土屋:それは意識しませんでした。子ども向けなのかとは思いましたけど、翻訳者としては原文から受ける感じをそのまま書くので、童話であろうがなかろうがかまいません。ですます調については、自然にというか、このほうが翻訳しやすい気がしました。イシグロさんからのメモには、ウェイターがお客さんに話すような口調で、接客風でと書かれていましたからですます調しか選択肢はなかったんですが、メモが届いた時にはもう訳し始めていました。だから、ちょうど方向性があっていたということです。

――『Klara and the Sun』の「the Sun」を「お日さま」にするのは最初から決めていたんですか。

土屋:早川書房の編集のかたから「クララと太陽」でいいでしょうかと提案されたんですが、私は「クララとお日様」を考えていますと答えました。「様」と漢字で書いていたんですが、編集者が外への広告で「お日さま」とひらがなで書いてしまった。すみません、今度訂正しますとメールをくれたんですけど、いや、ひらがなのほうがいいなと、こちらにしました。

――今となっては、これ以外の表記は考えられないです。よくハマっていると思います。

土屋:日本にはお日さま信仰、お天道さま信仰があるから、受け入れやすいかもしれません。

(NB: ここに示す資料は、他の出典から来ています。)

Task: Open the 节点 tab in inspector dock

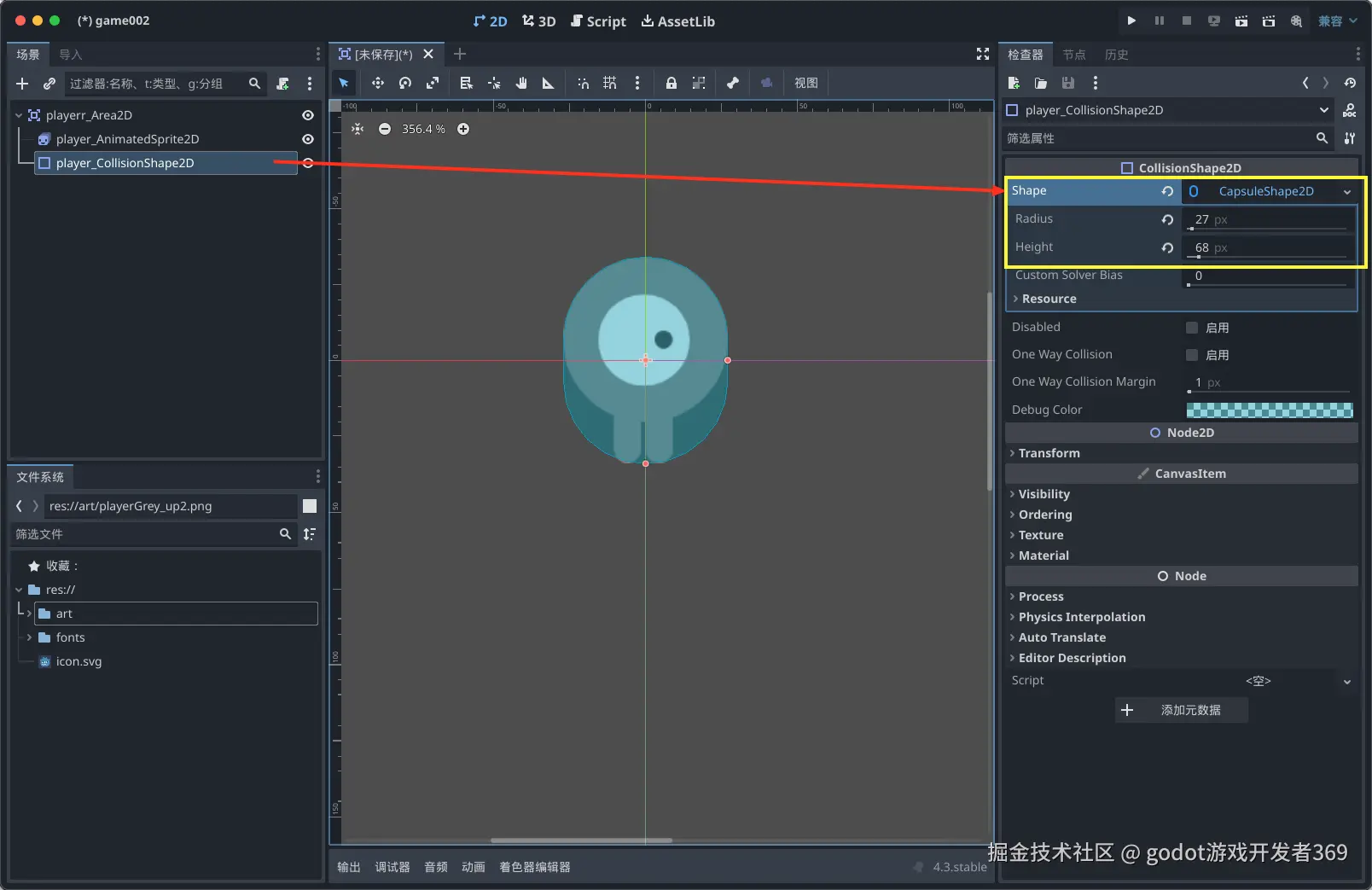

――新作は独特の世界観だったわけですが、イシグロの過去の作品と比べて文体や表現の変化はどうでしたか。

土屋:申し訳ないんですが、翻訳者としては、というか翻訳者だからかな、実際に訳す際に文体ということを気にしないんです。目の前にある英語の原文を日本語に直すだけなので文体とかを考える余裕がない、考える手間をかけないというか。私は文学的な素養がなく、文学史も知らなくてそっちへ関心を向けたこともありません。今度の作品に関しては、イシグロの注意書きにもあったようにクララに関しては多少不自然でありながら、意味は明瞭でなければいけない。それが文体ということに関係するのかもしれません。